Evrensel barış artık hayal değil

14.Uluslararası Dil ve Kültür Festivali’nin 2016 Gala programı Brüksel’de yapıldı.

Belçika’nın Fransızca kültür kanalı  La Trois tarafından canlı yayınlanan programa ev sahipliğini Forest National Arena yaptı.

Birkaç günlük hazırlığın akabinde sahne alan program tek kelimeyle muhteşemdi.

Dünya çocuklarının performansı seyredenleri adeta büyüledi.

Bütün festivallerde olduğu gibi kapanış tüm çocukların katılımıyla icra edilen Evrensel Barış yani Yeni Bir Dünya isimli ezgiyle oldu.

Ezgiyi anons eden spiker bile çok heyecanlanmıştı. Heyecanını gözlerinden okumak mümkün olabiliyordu.

Fransızca söylenen ezginin sözleri gelecekte bütün dünyayı kucaklayacak olan evrensel barışın müjdesini vermekteydi.
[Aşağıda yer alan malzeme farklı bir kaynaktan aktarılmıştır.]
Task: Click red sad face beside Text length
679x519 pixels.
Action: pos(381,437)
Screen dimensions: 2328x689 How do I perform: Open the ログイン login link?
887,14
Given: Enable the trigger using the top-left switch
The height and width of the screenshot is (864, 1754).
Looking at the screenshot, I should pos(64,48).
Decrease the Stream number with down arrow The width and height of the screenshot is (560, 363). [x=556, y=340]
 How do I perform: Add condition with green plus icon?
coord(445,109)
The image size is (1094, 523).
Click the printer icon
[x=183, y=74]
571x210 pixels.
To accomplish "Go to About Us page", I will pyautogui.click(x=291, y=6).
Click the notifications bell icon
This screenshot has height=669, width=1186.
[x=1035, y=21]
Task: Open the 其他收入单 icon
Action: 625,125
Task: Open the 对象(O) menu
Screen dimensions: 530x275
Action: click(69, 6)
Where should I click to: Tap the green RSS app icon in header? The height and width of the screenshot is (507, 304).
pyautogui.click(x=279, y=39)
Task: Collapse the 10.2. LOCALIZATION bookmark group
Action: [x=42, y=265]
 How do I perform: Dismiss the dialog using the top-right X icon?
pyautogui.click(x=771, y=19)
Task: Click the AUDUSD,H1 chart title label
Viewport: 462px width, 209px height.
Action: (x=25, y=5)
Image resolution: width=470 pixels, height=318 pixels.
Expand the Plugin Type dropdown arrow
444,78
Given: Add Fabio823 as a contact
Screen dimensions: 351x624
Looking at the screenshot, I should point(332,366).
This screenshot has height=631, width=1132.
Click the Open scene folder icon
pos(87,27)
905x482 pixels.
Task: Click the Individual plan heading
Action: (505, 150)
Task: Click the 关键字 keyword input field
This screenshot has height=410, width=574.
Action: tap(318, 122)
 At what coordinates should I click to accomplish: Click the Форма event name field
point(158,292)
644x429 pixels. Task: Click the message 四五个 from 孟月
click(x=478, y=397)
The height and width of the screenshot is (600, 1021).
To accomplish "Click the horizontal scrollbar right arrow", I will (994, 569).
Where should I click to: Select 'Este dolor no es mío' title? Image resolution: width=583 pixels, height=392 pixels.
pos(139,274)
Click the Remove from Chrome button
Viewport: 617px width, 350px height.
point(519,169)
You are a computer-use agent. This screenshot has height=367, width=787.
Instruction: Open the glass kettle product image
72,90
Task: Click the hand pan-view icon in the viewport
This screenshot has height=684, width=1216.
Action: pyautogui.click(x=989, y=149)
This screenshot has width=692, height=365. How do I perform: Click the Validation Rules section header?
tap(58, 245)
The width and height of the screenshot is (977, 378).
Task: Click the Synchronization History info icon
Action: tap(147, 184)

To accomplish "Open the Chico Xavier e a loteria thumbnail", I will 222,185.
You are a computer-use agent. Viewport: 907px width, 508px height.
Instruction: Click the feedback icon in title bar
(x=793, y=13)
Dünya çocukları tek yürek olmuş hep bir ağızdan göklerin pırıl pırıl olduğu, yepyeni bir dünyayı inşa edeceklerini söylüyorlardı.

Aslında bu kadar farklı millete ve kültüre sahip olan yüzlerce çocuğun bir araya gelerek birkaç günde böyle bir programı hazırlamış olmaları sözlerinde ne kadar samimi olduklarının göstergesiydi.

Büyüklerin gerçekleşeceğine inanmadıkları, inanmadıkları için de gerçekleşmesi için gayret sarf etmedikleri dünya barışını sağlayacaklarını iddia ediyorlardı.

Zira onlar kavgaların önüne geçecek ve bütün dünyayı huzura sevk edecek olan ‘sihirli formülü’ okudukları okullarda öğrenmişlerdi.

Bu formül, dini, ırkı, milleti ne olursa olsun bütün insanları sevmek yani bütün insanlara hoşgörüyle bakmaktan ibaretti.

İnsana saygı, kendisinden farklı olanı anlamaya çalışmakla mümkündü. Bu yaklaşım kavgaların önüne geçmek demekti.

Ahlaki erdemlerin en büyüğüydü. Bu sebeple olsa gerek ki kendilerine öğretilen erdemler arasında ilk sırada o yer almaktaydı.

Bu sihirli formülden programda yaptığı kısa konuşmada Anvers Belediye Başkan Yardımcısı da kısmen bahsetti.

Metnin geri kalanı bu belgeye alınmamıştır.